As the years march on, and this area of eastern Henrico sees more development, Wheeling's kind is becoming scarce. But even as more of the area gives way to urban sprawl, spurred by a 40 percent population increase in the last 20 years, such change doesn't stop Wheeling from continuing the ways she has always known, here on what she calls "the garden spot of the world."

"Those who labor in the earth are the chosen people of God," Thomas Jefferson once said. And if ever someone cherished such sentiment, it's Wheeling. So it's no surprise that she doesn't take well to questions about whether she'll ever sell the land, all 25 acres, and retire. "No, ma'am," she says fast and defiantly. "I'm gonna have to pass out, and they'll have to move me that way."

In Wheeling's lifetime, the way people live has changed dramatically. In 1950, about half of the state's population lived in rural areas. Now in an age of the single-crop, government-subsidized, and heavily regulated agricultural system, the proportion of people on farms has shrunk to less than a quarter. Along the way, Virginia's farmland has gone from 12 million acres to about 8 million.

But that change doesn't stop Wheeling from trying to preserve the only life she knows. This land, which is also a Civil War battle site, has sustained her, and she has done the same for it; nearly everything she eats comes from here. With the help of her friend, 72-year-old Bill Goodale who rents the other home on her property, she farms year-round. In turn, the seasons give order to her days, while yielding some 30 fruits and vegetables throughout the year. Speak to her and she'll tell you that she's just a "country girl," that she's never been anywhere. There's truth to that. Sure, she once went to Pennsylvania to visit her "daddy's people," the Pennsylvania Dutch. There was a visit, too, to North Carolina. And in Virginia, the farthest she's ever gone is Petersburg. But she's had her share of visitors, including a girl from Israel, of whom Wheeling inquired, "How'd you get here, by boat?"

Her travels are limited but not her good judgment, which is born of practicality. She has a strong sense of tradition and place, and always, always prefers the concrete to the abstract. In an age of rising angst and antidepressants and ambition to celebrity ("Everyone wants to be big," she says, "Why be big?"), she's more of an anomaly than anything else. And in her ways, there is much wisdom.

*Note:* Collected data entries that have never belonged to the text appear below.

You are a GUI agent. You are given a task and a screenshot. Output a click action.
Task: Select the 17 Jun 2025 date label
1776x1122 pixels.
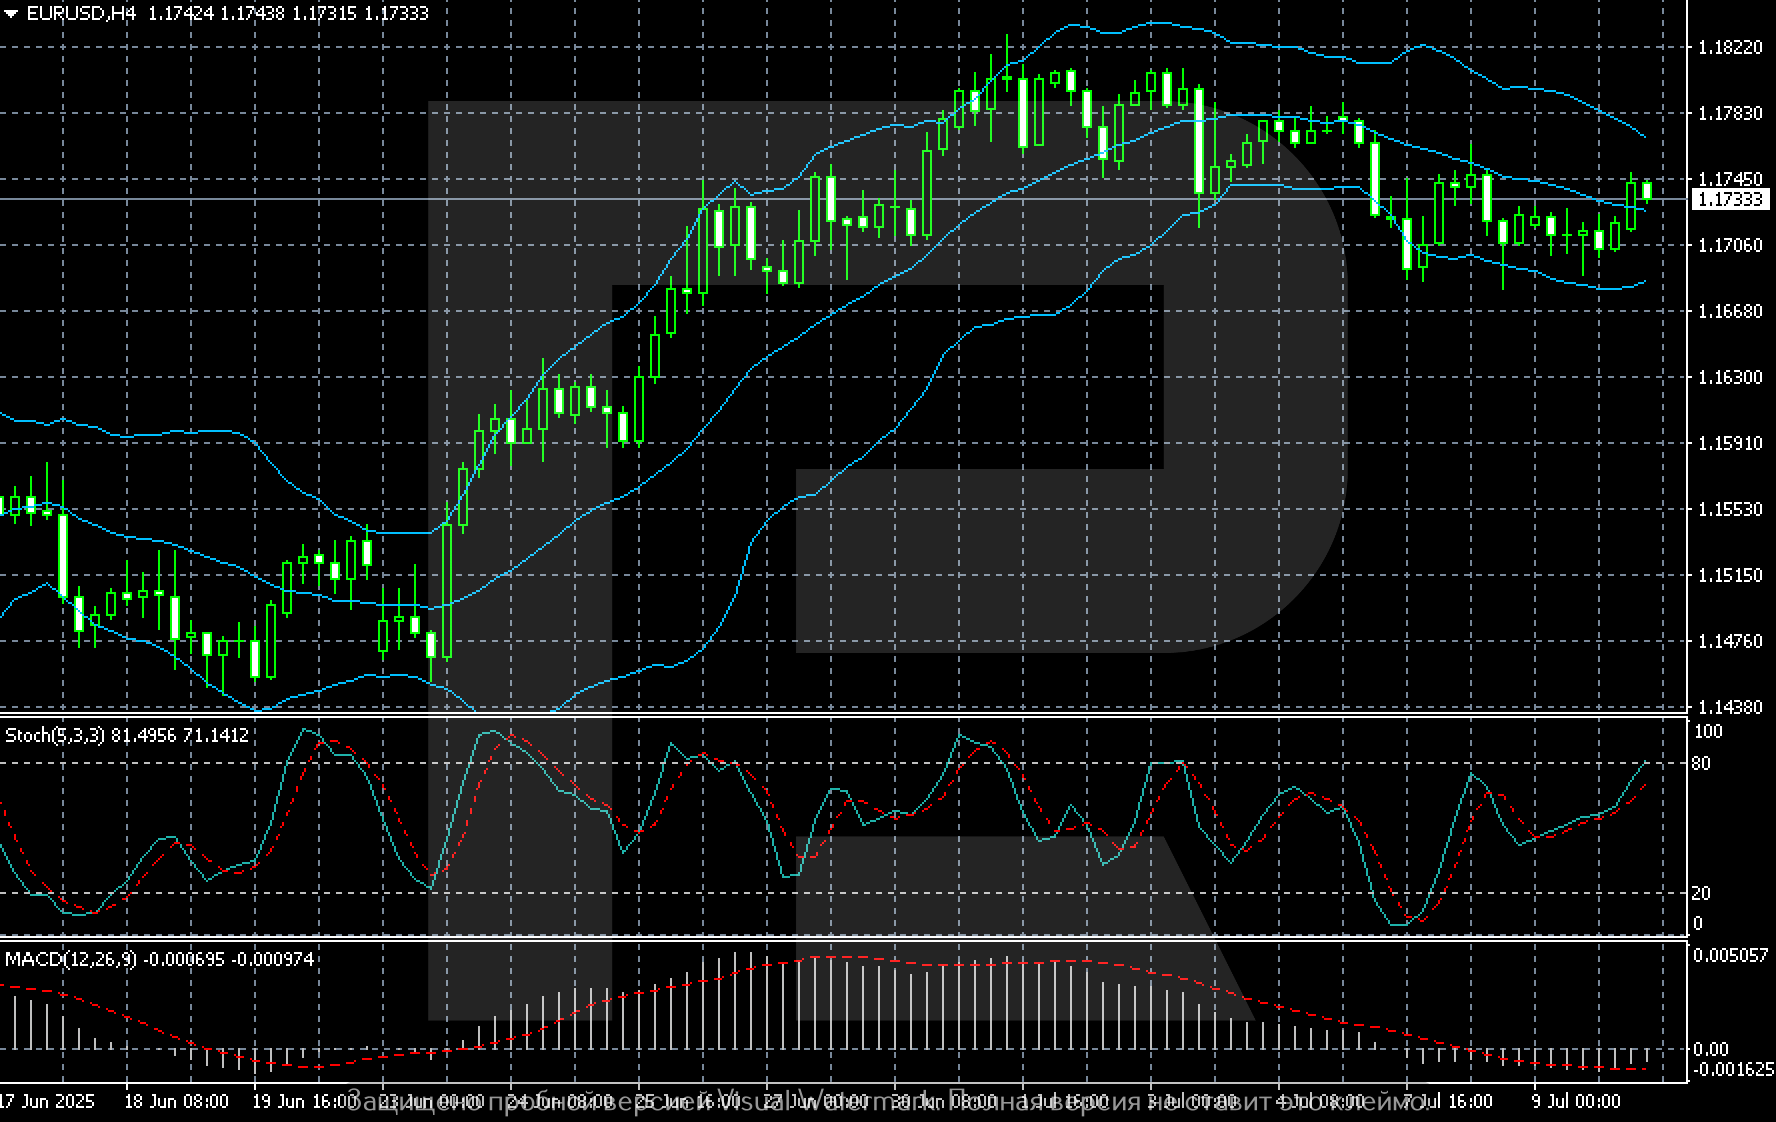point(48,1102)
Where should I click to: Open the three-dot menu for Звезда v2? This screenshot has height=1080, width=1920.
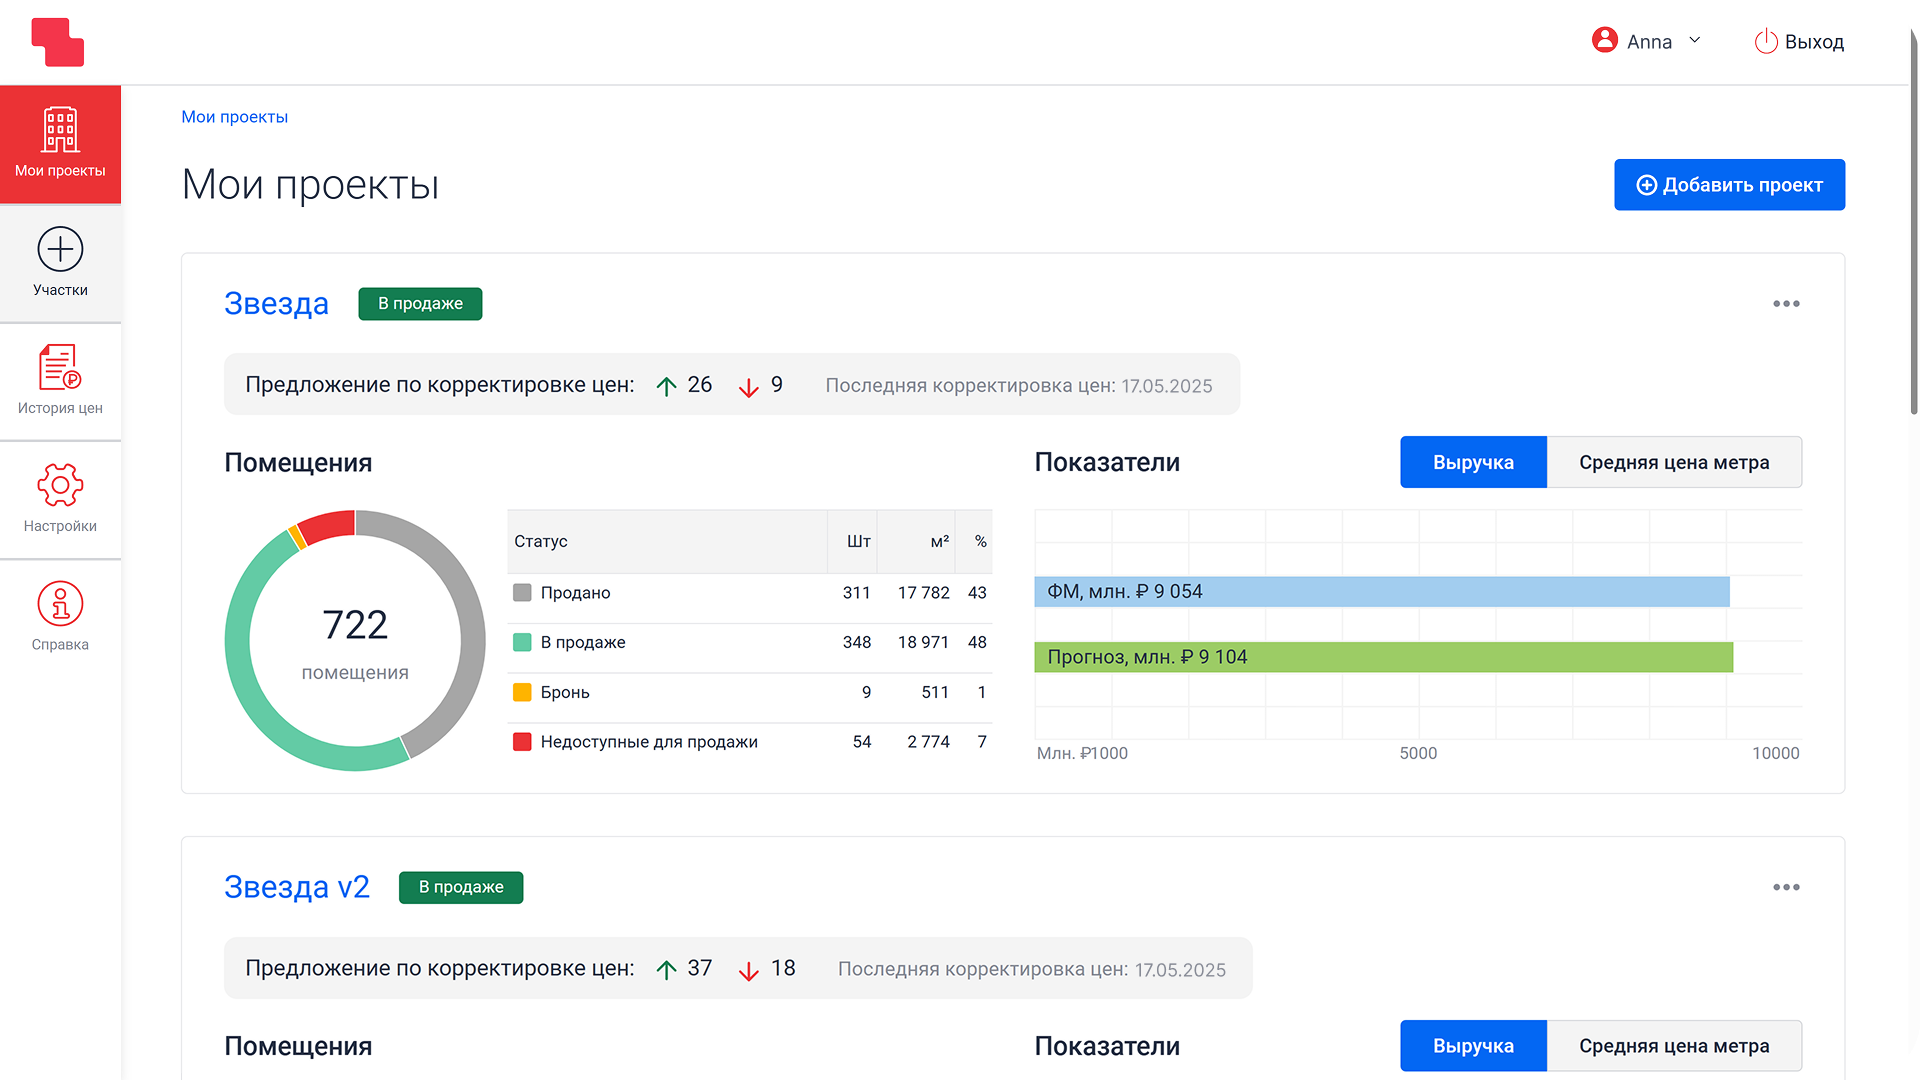click(x=1786, y=887)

"What's no good for you, you don't do it," says Wheeling, who describes herself as a "firecracker," born on the Fourth of July. When asked if she thinks she'll live to 100, she replies, "I don't pay no attention … you eat good food and leave the rest alone."

A storehouse of knowledge on nutrition, she eats three meals a day, never skips. "I try to eat the good food," she says, and adds that her study of health started decades ago when she began reading about nutrition in the hope of finding ways to keep alive her ailing mother, Lelia, who had congestive heart problems. She'd pray for Lelia every night. Wheeling's mother lived to be 90. "I don't eat no trash," says Wheeling, who swears by an egg a day, cod liver oil, vitamin E, garlic. She doesn't touch white bread, insists that store milk and eggs aren't good for you — unlike the eggs and buttermilk that she sells — or for that matter, her homemade butter, the recipe of which she won't divulge.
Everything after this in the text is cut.